SAN DIEGO (Tribune News Service) — Treating battle-weary World War II soldiers as they fought their way toward Germany prepared Julian Meltzoff for a life in clinical psychology that would help scores of American veterans cope with the trauma inflicted by the conflicts that followed.
Therapeutic programs researched and developed after the war at the VA outpatient clinic in Brooklyn by the former Army staff sergeant, who served three years on the front lines in the 102nd Infantry Division, would lead to talk therapy being established as the national model for treating veterans with what is now known as post-traumatic stress disorder, or PTSD.
Mr. Meltzoff, a clinical and academic psychologist who was also a noted author of three influential books, died of natural causes Dec. 22 at home in La Jolla. He was 94.
Julian Meltzoff was born Feb. 16, 1921, in New York City, the youngest of three children to Nathan Meltzoff and Sadie Marcus Meltzoff. A 1941 graduate of the City College of New York, he entered the Army the following year to serve on the battlefront before being assigned to a specialized training program at the University of Pittsburgh, where he earned a master’s degree in psychology.
Returning home, he was named a staff psychologist and then the supervisor of training at the VA Regional Office Mental Hygiene Clinic in Philadelphia. In 1950, he earned his doctorate in clinical psychology from the University of Pennsylvania. He continued to rise professionally, going on to serve as chief psychologist at the Philadelphia VA Hospital from 1953 to 1954, and chief of the psychology section at the VA Outpatient Clinic at the Brooklyn veterans hospital from 1954 to 1977.
It was during this time that he designed and tested a day treatment program for veterans, which he wrote about in the 1966 book “Day Treatment Center: Principles, Application, and Evaluation,” considered a classic in the field of clinical psychology. The seminal “Research in Psychotherapy,” a review of talk therapy as a proven treatment model, followed in 1970. And in 1997, he wrote “Critical Thinking About Research: Psychology and Related Fields,” an internationally recognized text that is used as a standard in graduate school training in clinical psychology.
After retiring from the VA in 1977, he moved to La Jolla the following year and took up a second career teaching. He was a professor and director of research at the California School for Professional Psychology, which he helped to obtain national accreditation.

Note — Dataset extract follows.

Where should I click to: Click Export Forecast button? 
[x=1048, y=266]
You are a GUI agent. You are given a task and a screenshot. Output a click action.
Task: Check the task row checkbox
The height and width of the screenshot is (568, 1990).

Though he continued to write and contribute research articles in scientific journals for the rest of his life, he left academia in 1997 for an altogether different third act as a sculptor who focused on the human form in motion. His work “Body in Motion,” a bronze piece showing the successive positions of a woman doing sit ups, was on the cover of the December 2014 edition of American Psychologist.
Using his knowledge of science and art, Mr. Melzoff examined incorrect body poses depicted in art throughout history in the article “Errors in the Making and Perception of Art Images of Human Gait: Psychological Explanations,” published in the the journal Psychology of Aesthetics, Creativity, and the Arts in 2014.
He and the former Judith Novikoff were married 26 years before divorcing.
Survivors include his wife of 39 years, Antonia; a son, Andrew of Seattle; a daughter, Nancy Meltzoff of Eugene, Ore.; a stepdaughter, Jessica Strand of Brooklyn; five grandchildren; and five great-grandchildren.
Services are pending. The family suggests donation to Scripps Green Hospital.